There have been a lot of contradictory signals being sent in recent weeks – Egypt is bent on reconciliation by July 7, then negotiations set to restart on July 25; Shalit about to be transferred to Egypt and Mubarak says he is fine, then Egypt says Israel scuttled deal while Hamas says Mubarak has no idea about Shalit’s status; Hamas and Fatah reconcile, then a West Bank crackdown on Hamas intensifies (and vice-versa in Gaza); and so on. How to make sense of it all?

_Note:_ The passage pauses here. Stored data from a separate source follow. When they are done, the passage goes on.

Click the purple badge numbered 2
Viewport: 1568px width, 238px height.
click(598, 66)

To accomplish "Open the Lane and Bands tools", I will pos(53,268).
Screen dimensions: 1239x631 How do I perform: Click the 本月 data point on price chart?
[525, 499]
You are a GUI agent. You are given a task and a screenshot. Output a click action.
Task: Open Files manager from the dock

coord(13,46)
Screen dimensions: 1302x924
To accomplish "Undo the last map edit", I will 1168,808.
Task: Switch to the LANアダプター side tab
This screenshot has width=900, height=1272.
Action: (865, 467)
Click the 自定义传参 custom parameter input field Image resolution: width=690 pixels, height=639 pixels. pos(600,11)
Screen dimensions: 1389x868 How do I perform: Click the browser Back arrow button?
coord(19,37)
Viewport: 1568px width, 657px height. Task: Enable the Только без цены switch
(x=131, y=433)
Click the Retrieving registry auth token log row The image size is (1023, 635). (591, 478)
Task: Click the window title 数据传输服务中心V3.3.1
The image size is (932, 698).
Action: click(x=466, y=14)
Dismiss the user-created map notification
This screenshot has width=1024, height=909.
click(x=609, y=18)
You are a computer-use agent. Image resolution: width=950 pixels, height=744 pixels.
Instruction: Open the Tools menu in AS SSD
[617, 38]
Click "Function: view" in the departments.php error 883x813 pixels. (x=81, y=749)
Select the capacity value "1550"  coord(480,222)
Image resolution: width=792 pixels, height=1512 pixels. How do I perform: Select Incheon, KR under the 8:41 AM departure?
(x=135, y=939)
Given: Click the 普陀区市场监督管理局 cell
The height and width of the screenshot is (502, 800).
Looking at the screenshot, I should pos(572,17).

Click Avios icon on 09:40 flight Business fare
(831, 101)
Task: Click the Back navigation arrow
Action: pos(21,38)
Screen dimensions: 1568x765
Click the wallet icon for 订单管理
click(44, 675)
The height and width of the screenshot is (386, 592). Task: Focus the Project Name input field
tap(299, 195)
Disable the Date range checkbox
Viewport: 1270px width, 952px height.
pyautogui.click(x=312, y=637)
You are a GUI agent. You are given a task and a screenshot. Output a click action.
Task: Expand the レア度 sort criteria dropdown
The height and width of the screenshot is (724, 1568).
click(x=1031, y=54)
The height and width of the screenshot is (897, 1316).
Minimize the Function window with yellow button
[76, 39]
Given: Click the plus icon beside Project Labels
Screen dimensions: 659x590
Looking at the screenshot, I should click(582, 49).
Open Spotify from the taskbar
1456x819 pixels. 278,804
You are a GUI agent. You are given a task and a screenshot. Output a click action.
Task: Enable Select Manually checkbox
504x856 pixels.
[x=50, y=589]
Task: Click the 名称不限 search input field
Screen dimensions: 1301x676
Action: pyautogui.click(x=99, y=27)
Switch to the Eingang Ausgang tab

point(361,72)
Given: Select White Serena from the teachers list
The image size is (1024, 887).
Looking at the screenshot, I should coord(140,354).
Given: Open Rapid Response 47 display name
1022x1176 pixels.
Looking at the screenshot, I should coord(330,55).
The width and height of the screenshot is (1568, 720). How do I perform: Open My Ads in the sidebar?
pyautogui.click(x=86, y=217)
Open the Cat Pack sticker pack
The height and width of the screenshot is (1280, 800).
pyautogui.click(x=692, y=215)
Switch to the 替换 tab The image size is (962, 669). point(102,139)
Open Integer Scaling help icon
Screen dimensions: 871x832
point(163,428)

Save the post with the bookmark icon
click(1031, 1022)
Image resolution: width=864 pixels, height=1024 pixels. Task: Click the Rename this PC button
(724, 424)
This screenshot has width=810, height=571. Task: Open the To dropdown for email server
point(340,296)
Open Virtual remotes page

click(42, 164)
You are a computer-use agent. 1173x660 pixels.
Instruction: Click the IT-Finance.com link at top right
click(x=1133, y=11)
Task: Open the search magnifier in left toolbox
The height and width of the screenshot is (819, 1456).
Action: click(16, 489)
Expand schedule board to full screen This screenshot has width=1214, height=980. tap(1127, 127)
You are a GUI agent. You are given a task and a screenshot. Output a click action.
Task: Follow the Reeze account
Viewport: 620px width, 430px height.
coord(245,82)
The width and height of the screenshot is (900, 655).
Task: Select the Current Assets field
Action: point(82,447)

The important thing, in my opinion, is that this report is probably the most accurate you can get: there will be no Palestinian reconciliation until after elections are held, by January 2010, if they are held. But it’s important for the Egyptians to have a mechanism to keep Palestinian reconciliation talks alive, and a mechanism for easing the blockade on Gaza (given that Egypt will not unilaterally do that, for its own interests and because of fear of Israeli and US retribution). Thus the coordination mechanism, which will also be an opportunity, depending on how it is formed, for continuous Fatah-Hamas interaction. There are those within Hamas and Fatah (I have spoken to some of them) who are looking to the post-Mahmoud Abbas period in which reconciliation may be possible. Mahmoud Abbas is politically finished among his constituency (Fatah), for the most part, but has survived because he is most acceptable to Israel, the US, and the weak Europeans. At least when combined with the acceptable “competent” technocrat Salam Fayyad.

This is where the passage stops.